# INPUT DATA:

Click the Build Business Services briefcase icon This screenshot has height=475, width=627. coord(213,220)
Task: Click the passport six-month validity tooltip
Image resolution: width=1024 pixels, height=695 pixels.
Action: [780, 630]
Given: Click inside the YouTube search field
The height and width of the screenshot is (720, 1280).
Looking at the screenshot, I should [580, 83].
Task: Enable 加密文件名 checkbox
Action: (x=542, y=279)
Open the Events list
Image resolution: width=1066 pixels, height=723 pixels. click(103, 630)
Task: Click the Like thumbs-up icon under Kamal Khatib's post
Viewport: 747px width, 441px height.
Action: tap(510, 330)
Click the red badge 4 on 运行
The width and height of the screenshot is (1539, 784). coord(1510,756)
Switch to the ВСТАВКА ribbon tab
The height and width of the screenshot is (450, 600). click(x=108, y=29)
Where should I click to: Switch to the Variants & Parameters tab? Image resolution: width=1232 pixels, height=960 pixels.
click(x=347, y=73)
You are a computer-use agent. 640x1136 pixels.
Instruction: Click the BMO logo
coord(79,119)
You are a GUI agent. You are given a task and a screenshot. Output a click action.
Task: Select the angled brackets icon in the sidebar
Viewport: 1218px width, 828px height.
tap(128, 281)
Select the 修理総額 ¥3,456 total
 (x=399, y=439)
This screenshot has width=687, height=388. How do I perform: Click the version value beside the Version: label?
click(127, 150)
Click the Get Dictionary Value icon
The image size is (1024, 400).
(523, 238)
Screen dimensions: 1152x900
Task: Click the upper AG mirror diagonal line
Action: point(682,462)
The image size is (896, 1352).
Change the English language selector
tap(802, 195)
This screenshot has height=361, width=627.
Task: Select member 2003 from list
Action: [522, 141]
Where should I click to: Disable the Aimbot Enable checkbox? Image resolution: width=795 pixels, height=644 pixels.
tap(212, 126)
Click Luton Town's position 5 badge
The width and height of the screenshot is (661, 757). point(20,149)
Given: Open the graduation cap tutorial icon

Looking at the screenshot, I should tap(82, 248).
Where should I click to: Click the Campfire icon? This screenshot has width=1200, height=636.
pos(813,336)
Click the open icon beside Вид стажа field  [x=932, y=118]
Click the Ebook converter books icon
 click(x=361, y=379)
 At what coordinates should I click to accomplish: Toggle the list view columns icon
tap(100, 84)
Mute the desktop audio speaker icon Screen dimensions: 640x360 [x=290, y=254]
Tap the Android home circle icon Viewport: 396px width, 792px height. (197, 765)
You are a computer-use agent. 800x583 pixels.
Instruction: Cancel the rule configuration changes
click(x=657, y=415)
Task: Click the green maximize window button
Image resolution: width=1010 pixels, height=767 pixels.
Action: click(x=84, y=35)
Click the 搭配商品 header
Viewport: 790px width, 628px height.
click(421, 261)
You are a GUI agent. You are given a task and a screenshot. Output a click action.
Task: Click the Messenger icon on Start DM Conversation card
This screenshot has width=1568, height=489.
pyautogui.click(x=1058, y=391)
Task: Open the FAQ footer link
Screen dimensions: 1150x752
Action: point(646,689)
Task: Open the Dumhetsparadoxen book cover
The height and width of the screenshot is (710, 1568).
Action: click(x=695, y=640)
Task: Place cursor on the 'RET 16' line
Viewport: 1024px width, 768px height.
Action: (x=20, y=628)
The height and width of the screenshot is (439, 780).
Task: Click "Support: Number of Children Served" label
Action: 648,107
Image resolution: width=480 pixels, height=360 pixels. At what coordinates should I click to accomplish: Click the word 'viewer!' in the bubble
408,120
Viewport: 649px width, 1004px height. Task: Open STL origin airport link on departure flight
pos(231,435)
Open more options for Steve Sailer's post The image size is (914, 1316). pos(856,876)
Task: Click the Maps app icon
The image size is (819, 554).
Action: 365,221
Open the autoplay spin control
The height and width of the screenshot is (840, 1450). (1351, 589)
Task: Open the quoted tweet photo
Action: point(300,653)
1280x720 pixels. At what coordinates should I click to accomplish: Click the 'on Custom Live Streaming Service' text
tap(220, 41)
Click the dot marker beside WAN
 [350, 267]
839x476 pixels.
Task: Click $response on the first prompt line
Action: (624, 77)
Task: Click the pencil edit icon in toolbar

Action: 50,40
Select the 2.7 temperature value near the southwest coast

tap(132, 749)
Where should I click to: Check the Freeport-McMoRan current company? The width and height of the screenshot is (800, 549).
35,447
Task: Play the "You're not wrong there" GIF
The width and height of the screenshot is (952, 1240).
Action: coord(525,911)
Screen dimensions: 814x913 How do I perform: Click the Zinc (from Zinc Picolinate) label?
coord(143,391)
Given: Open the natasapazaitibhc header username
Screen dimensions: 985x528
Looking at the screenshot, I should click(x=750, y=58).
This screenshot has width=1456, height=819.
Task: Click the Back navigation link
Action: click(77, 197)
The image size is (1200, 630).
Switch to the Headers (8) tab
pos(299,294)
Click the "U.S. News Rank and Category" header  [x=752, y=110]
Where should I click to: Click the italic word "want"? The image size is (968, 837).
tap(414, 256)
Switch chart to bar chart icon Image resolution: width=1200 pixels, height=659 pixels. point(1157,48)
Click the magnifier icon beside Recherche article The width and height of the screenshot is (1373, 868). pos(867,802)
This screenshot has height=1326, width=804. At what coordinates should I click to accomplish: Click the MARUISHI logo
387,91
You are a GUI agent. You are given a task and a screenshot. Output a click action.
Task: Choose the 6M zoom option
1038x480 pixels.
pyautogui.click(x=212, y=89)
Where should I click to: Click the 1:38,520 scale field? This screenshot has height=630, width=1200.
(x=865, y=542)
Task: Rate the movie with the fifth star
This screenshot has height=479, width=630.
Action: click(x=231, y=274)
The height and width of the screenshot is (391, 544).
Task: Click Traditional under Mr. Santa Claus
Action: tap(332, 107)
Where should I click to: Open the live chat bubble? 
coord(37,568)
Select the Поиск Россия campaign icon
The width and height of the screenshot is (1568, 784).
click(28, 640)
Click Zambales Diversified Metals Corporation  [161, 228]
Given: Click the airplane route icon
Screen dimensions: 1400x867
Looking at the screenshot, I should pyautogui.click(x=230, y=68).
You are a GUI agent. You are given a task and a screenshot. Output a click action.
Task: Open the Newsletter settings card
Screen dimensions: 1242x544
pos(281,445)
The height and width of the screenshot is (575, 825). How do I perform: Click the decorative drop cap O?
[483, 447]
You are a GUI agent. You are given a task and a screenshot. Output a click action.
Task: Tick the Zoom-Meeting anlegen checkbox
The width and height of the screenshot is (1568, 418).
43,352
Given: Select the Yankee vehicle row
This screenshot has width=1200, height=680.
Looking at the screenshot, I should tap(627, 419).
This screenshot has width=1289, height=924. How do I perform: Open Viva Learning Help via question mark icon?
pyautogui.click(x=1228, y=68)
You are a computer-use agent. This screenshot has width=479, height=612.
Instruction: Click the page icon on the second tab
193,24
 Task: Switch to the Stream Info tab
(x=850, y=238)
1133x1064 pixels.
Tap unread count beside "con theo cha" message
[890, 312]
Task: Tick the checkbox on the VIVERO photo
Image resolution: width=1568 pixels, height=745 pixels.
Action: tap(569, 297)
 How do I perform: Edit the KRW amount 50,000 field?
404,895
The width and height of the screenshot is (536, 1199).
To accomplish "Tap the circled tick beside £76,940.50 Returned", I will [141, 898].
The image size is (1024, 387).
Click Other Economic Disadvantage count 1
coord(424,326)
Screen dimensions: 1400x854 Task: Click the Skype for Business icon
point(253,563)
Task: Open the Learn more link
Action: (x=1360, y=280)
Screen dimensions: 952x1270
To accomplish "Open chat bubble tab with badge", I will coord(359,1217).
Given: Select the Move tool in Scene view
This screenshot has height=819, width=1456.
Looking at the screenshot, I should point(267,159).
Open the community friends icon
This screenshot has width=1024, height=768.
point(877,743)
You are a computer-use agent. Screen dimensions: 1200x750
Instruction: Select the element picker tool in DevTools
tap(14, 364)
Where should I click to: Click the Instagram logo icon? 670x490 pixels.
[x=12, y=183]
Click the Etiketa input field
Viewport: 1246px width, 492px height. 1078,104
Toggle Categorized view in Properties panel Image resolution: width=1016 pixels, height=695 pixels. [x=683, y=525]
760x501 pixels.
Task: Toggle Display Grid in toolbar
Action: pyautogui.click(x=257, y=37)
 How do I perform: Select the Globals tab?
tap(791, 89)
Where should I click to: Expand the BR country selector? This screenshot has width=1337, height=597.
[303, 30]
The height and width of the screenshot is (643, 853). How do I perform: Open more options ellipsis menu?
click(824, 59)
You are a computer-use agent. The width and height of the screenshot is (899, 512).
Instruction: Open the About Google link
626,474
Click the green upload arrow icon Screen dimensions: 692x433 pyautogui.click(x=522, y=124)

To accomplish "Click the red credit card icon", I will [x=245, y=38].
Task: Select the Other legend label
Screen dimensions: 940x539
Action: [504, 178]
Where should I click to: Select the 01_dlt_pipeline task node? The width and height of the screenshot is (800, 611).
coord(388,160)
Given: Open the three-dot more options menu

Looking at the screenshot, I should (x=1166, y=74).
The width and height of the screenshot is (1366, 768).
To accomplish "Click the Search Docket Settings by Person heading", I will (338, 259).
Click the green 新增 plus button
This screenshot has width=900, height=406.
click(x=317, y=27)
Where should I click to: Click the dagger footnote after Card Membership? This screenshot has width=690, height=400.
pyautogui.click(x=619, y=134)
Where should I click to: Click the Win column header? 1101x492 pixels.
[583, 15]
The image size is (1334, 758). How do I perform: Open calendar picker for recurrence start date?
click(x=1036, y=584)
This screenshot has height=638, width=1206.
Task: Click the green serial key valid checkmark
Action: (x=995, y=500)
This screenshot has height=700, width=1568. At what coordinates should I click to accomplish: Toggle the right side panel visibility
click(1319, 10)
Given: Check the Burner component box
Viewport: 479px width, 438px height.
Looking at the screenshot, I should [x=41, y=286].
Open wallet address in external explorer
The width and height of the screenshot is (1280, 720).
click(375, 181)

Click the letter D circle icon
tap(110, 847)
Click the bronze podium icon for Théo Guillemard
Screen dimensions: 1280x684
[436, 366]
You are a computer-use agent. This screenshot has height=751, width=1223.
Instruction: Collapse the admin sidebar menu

# WORK INSTRUCTIONS:
Throughout the material above, find each line with "will" and return it.

# EXERCISE ANSWER:
To accomplish "Tap the circled tick beside £76,940.50 Returned", I will [141, 898].
To accomplish "Open chat bubble tab with badge", I will coord(359,1217).
To accomplish "Click the red credit card icon", I will [x=245, y=38].
To accomplish "Click the Search Docket Settings by Person heading", I will (338, 259).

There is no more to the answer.